◆ **Exercise description**
Starting at the top of the records below, write out each line exactly as it stands, stopping after the line with "КОМІТЕТ З ПИТАНЬ БЮДЖЕТУ (164, 92)"; exclude the pictures.

◆ **Records supplied**
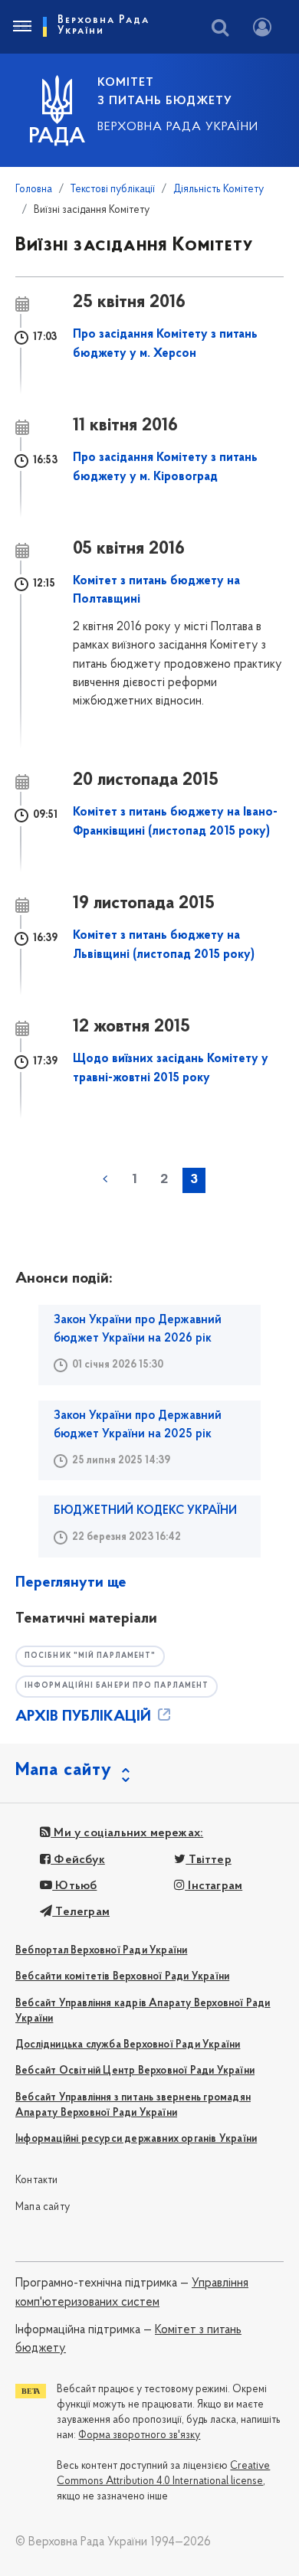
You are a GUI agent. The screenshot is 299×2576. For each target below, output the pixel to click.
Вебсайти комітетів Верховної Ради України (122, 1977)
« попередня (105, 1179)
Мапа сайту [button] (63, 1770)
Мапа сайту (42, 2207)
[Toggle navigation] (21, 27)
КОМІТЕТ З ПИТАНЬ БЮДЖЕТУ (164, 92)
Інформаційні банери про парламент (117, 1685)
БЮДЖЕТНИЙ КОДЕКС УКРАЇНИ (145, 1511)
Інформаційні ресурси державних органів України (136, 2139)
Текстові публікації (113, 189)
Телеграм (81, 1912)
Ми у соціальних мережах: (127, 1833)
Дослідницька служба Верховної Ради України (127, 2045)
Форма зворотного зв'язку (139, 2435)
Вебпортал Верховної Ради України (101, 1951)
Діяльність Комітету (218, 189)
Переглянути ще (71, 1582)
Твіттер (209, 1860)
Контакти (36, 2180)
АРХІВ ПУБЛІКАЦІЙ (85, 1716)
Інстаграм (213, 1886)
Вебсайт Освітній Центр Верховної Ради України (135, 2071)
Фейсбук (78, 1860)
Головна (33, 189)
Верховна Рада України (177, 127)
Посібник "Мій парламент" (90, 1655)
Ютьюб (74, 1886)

◆ **Reply**
You are a GUI agent. The screenshot is 299×2576. For each target below, output the pixel to click.
Вебсайти комітетів Верховної Ради України (122, 1977)
« попередня (105, 1179)
Мапа сайту [button] (63, 1770)
Мапа сайту (42, 2207)
[Toggle navigation] (21, 27)
КОМІТЕТ З ПИТАНЬ БЮДЖЕТУ (164, 92)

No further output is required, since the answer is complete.